WRITTEN PROBLEM — Reproduce word for word the lines of the items below, from the line containing "Where should I" through the end of the items, both ends included, and leave the pictures out of your answer.
* Start RECORDS FOR THIS EXERCISE *
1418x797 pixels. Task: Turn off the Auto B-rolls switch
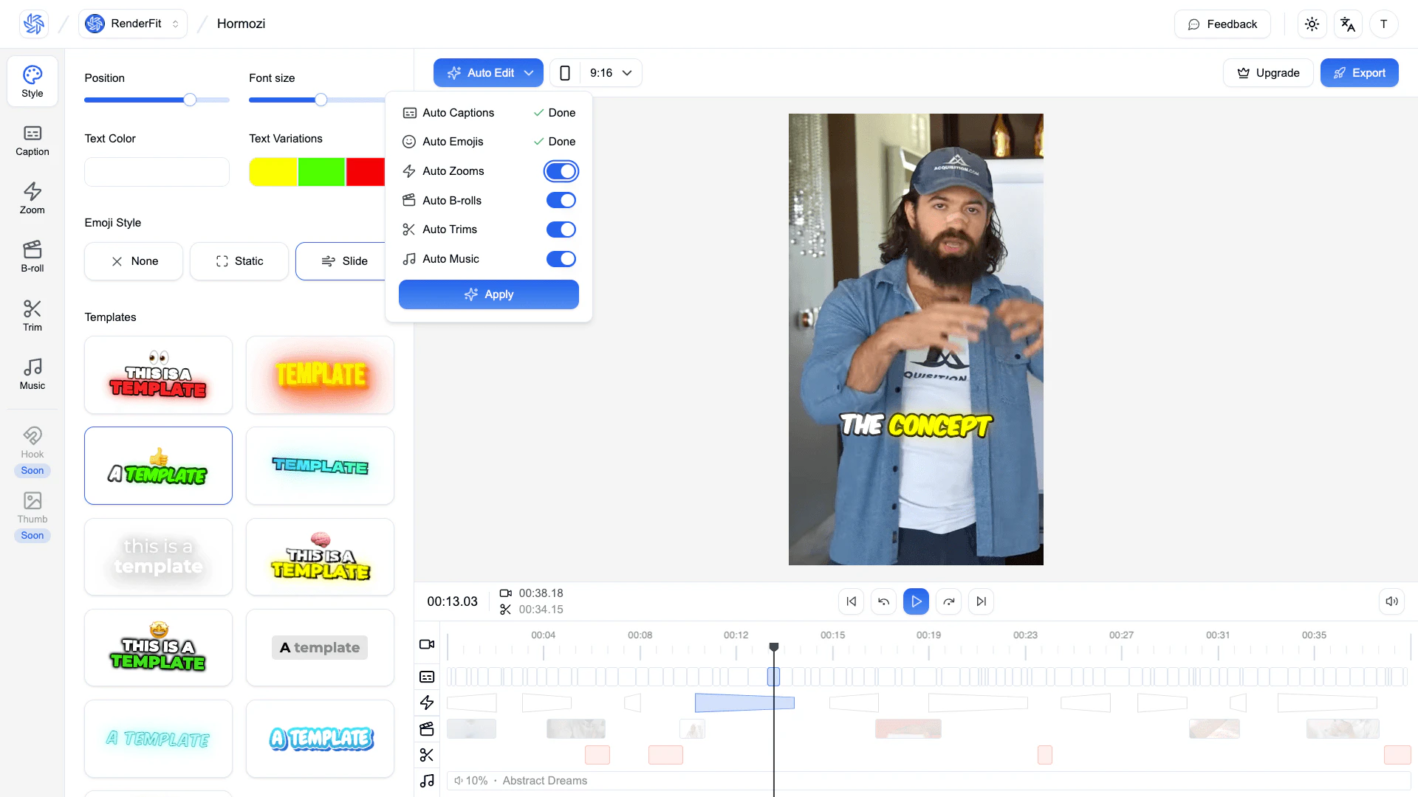(x=561, y=201)
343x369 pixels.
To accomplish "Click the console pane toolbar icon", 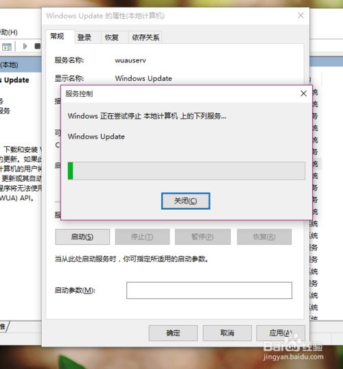I will 7,47.
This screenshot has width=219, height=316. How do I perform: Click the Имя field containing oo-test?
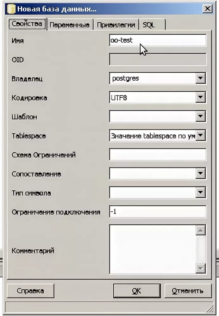158,40
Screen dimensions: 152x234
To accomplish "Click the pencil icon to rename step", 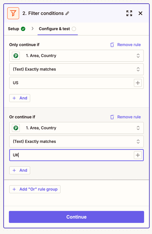I will click(67, 13).
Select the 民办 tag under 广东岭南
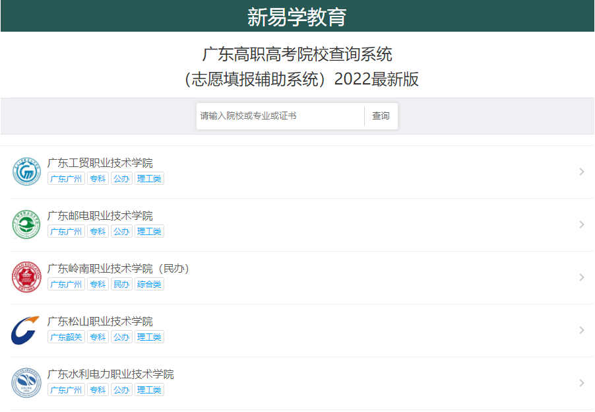This screenshot has height=412, width=595. point(121,284)
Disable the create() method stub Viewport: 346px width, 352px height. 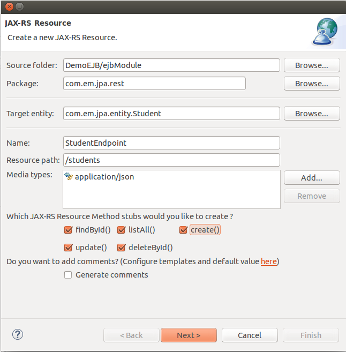tap(183, 230)
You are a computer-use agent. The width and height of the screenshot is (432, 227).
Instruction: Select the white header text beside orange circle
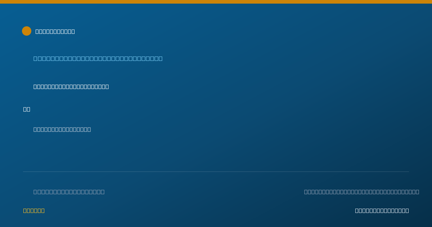(x=55, y=31)
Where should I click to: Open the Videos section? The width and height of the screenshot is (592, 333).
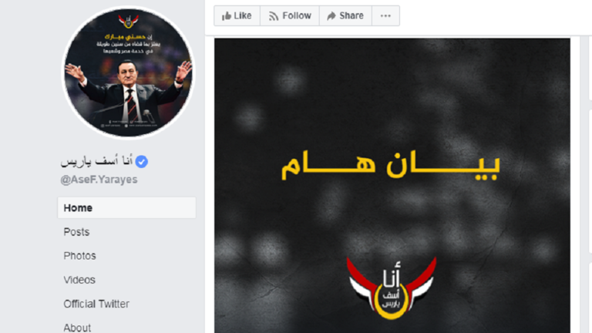click(79, 280)
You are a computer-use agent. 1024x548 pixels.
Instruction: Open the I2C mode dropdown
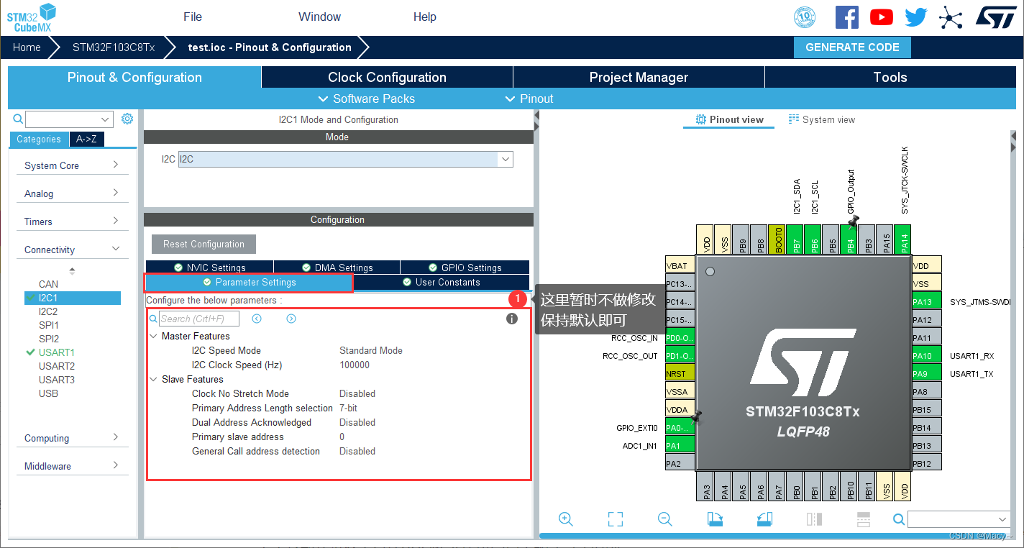coord(505,159)
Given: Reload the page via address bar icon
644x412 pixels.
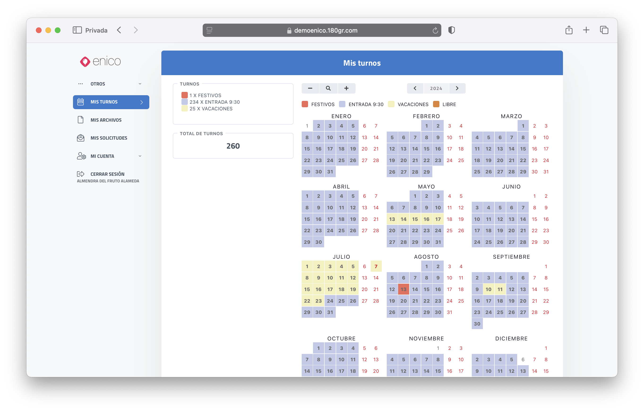Looking at the screenshot, I should [435, 30].
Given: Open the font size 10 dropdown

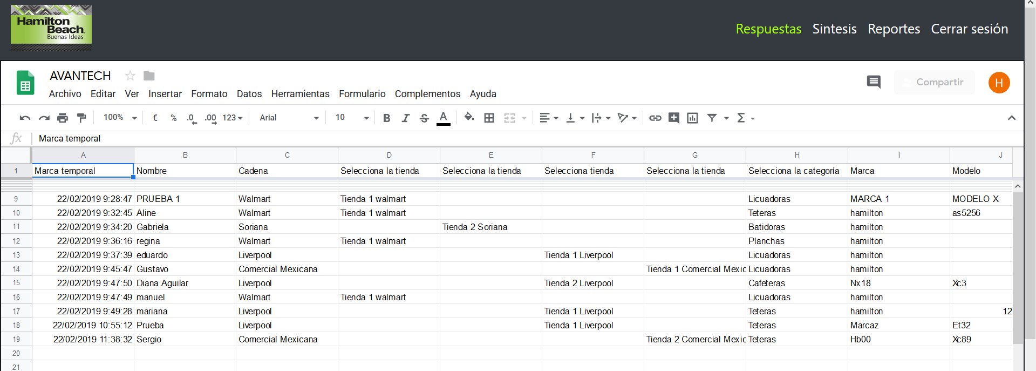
* End RECORDS FOR THIS EXERCISE *
TASK RESULT —
Where should I click to: Open the Videos section? The width and height of the screenshot is (592, 333).
click(79, 280)
You are a computer-use agent. 1024x548 pixels.
Instruction: Open the I2C mode dropdown
coord(505,159)
Given: Reload the page via address bar icon
644x412 pixels.
Looking at the screenshot, I should [435, 30].
Given: Open the font size 10 dropdown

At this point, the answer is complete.